Временное правительство не оставляет этот вопрос без внимания, Милюков «по вопросу о дальнейшей судьбе бывшей императорской фамилии высказался за необходимость выдворения их за пределы Российского государства, полагая эту меру необходимой как по соображениям политическим, так равно и небезопасности их дальнейшего пребывания в России». Временное правительство не предполагало распространять эту меру на всех членов семьи дома Романовых, не было достаточных оснований, но считалась «совершенно необходимой и неотложной» в отношении Николая II, Михаила Александровича и их семей. Никакого конкретного решения правительство не приняло.
Между тем, подписав акт об отречении, Николай сел в поезд и поехал в Ставку — повидаться с матерью и сдать дела Верховного главнокомандования, которое он продолжал возглавлять. Семья оставалась в Царском Селе — дети болели корью. В Могилев прибыл около 9 часов утра 3 марта. «Поезд тихо подошел к «военной» длинной, пустынной, открытой платформе, к которой всегда прибывали царские поезда. Высокие электрические фонари ярко освещали небольшую группу лиц во главе с генералом Алексеевым, прибывших встретить Его Величество»[431]. Флигель-адъютант Анатолий Александрович Мордвинов прибыл вместе с Николаем: «На платформе вместо ареста и тюрьмы — обычная встреча, даже более многочисленная, более торжественная, чем всегда. Прибыли и все иностранные военные представители в полном составе миссий, обыкновенно отсутствовавших в таких случаях… Остальные также находились в подавленном состоянии, и мне показалось, что чувство, быть может, более сложное, чем простое любопытство, привело этих людей на вокзал в таком необычном количестве»[432].
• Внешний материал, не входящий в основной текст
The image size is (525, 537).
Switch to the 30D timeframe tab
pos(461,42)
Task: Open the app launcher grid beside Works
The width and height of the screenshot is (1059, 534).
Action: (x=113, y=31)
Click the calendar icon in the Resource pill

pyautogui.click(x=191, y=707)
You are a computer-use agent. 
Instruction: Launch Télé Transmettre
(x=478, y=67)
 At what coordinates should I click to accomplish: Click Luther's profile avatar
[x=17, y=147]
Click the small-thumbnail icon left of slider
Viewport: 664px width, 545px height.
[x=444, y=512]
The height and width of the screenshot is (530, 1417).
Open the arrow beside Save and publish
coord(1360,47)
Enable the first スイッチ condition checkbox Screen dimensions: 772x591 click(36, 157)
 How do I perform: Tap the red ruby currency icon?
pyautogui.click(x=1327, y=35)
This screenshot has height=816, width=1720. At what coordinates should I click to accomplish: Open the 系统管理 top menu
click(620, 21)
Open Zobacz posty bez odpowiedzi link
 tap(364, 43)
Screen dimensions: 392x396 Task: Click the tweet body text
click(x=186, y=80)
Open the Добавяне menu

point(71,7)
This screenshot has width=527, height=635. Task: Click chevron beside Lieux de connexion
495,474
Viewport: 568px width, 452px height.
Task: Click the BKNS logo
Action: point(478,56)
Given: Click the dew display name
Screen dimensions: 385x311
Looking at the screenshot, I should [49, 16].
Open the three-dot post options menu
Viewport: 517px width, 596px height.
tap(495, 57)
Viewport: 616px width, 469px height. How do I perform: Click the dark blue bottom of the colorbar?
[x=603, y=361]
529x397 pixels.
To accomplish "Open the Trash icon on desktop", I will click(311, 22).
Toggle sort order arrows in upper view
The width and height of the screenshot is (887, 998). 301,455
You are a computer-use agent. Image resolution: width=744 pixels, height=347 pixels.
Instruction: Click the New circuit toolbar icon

Реакция на появление Николая в Могилеве была разной. При виде его машины, фиксировал генерал Николай Михайлович Тихменев, «некоторые — военные и штатские — приветствовали его, или на ходу снимали шляпы и отдавали честь, или останавливались. Были такие, которые узнавали и отворачивались, делая вид, что не замечают. Были и такие, которые не отворачивались, но и не кланялись. Но зато были и такие, которые останавливались, становились на колени и кланялись в землю»[433]. Поехал к матери. Императрица-мать Мария Федоровна записала в дневнике: «Бедняга Ники открыл мне свое бедное кровоточащее сердце, и мы оба плакали»[434].
В субботу 4 марта «в начале 10 часа, Государь прошел, своим обычным порядком, в генерал-квартирмейстерскую часть (дом рядом с дворцом) для принятия доклада генерала Алексеева о положении дел на фронтах»[435]. Выяснив, что за время его отсутствия никаких крупных событий не произошло, заметил:
— Ведь ответственность за фронт все еще лежит на мне…
Только после этого Николай II официально снял с себя должность Главковерха, написав на листе бумаги: «Сдал фронт. Николай». Теперь он стал честным человеком. На то же листе дописано: «Принял фронт. Алексеев»[436]. Бывший император чувствовал себя еще достаточно уверенно, строя планы на будущее. Он передал Алексееву записку: «Потребовать от Временного правительства: 1) О беспрепятственном проезде моем с лицами, меня сопровождающими, в Царское Село. 2) О безопасном пребывании в Царском Селе до выздоровления детей с теми же лицами. 3) О беспрепятственном проезде до Романова на Мурмане с теми же лицами. 4) О приезде по окончании войны в Россию для постоянного жительства в Крыму — в Ливадии». Алексеев передал телеграмму (за исключением четвертого пункта) князю Львову и добавил: «Настоятельно ходатайствую о скорейшем решении правительства указанных вопросов, что особенно важно для штаба Верховного главнокомандующего, как и для самого отрекшегося императора»[437].